Arthur Virgílio afirmou que o PSDB precisa se desvincular completamente do bolsonarismo. A afirmação foi feita durante discurso após sua derrota nas prévias do partido, que teve o governador de São Paulo João Doria como vencedor .

“Precisamos romper qualquer laço do PSDB com o Bolsonarismo. Não tem nada que valha a pena. Não tem circunstância nenhuma que valha a pena”, disse ele, em meio a aplausos.

Virgílio afirmou que “não tinha ilusão” de ganhar as prévias, mas que se sente um vencedor pelo debate causado durante o processo entre ele, João Doria e Eduardo Leite.

“O que eu entendia é que eu precisava conversar com essas pessoas porque os debates foram ótimos para marcarmos a nossa campanha. Fiquei feliz de ver a Amazônia ser mencionada pelo Doria e muitas vezes ser mencionada pelo Eduardo. Começou a compreensão de que uma vitória que eu tive foi nós termos dado um choque de democracia no país”, declarou.

Virgílio ainda discursou em tom de união, dizendo que irá apoiar Doria e que espera que Leite seja sucessor do candidato do PSDB à Presidência da República.

“A gente vai fazer uma campanha agora de lutar pela unidade, juntar os discursos.
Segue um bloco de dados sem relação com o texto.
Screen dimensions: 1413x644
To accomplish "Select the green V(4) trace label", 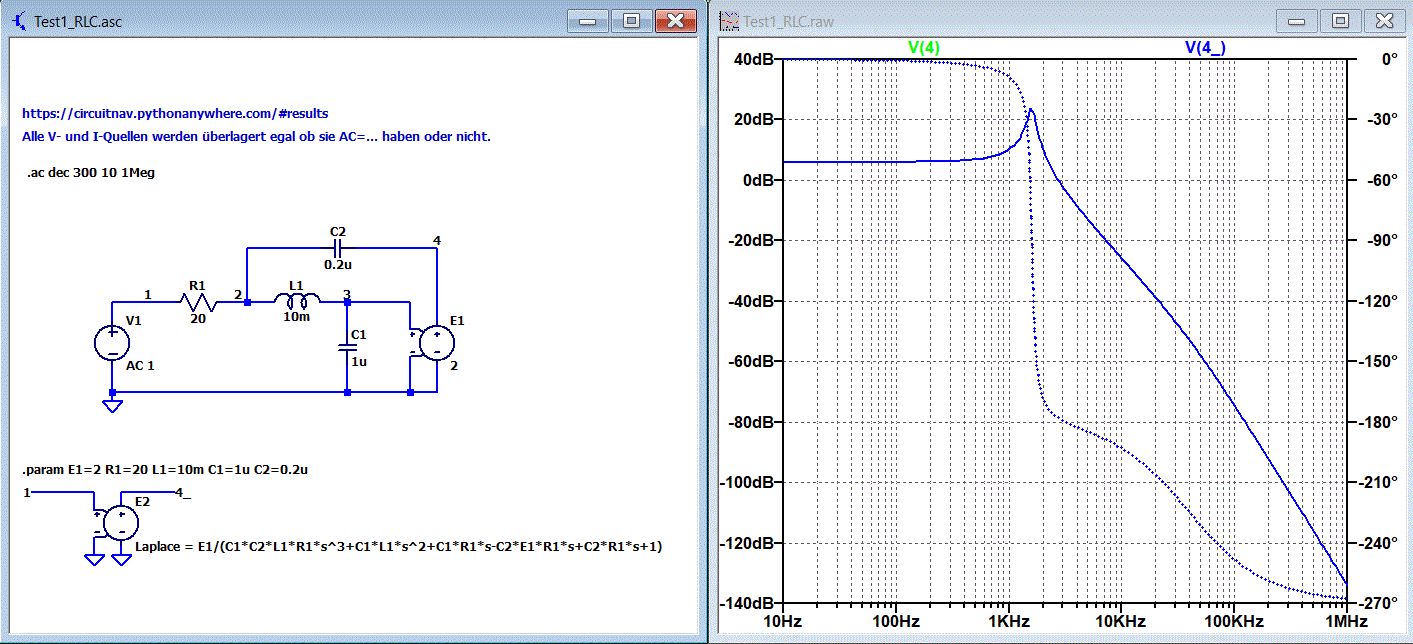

Ver o que se aproveita de cada discurso para dar ao João. Eu preguei o respeito à diversidade no campo sexual, o respeito aos negros. Não é possível um país se dizer democrático e não respeitar os negros. Não é possível um país com 53% de mulheres e as mulheres não terem pode político. Temos que entregar o poder político o mais rapidamente possível para as mulheres”, disse.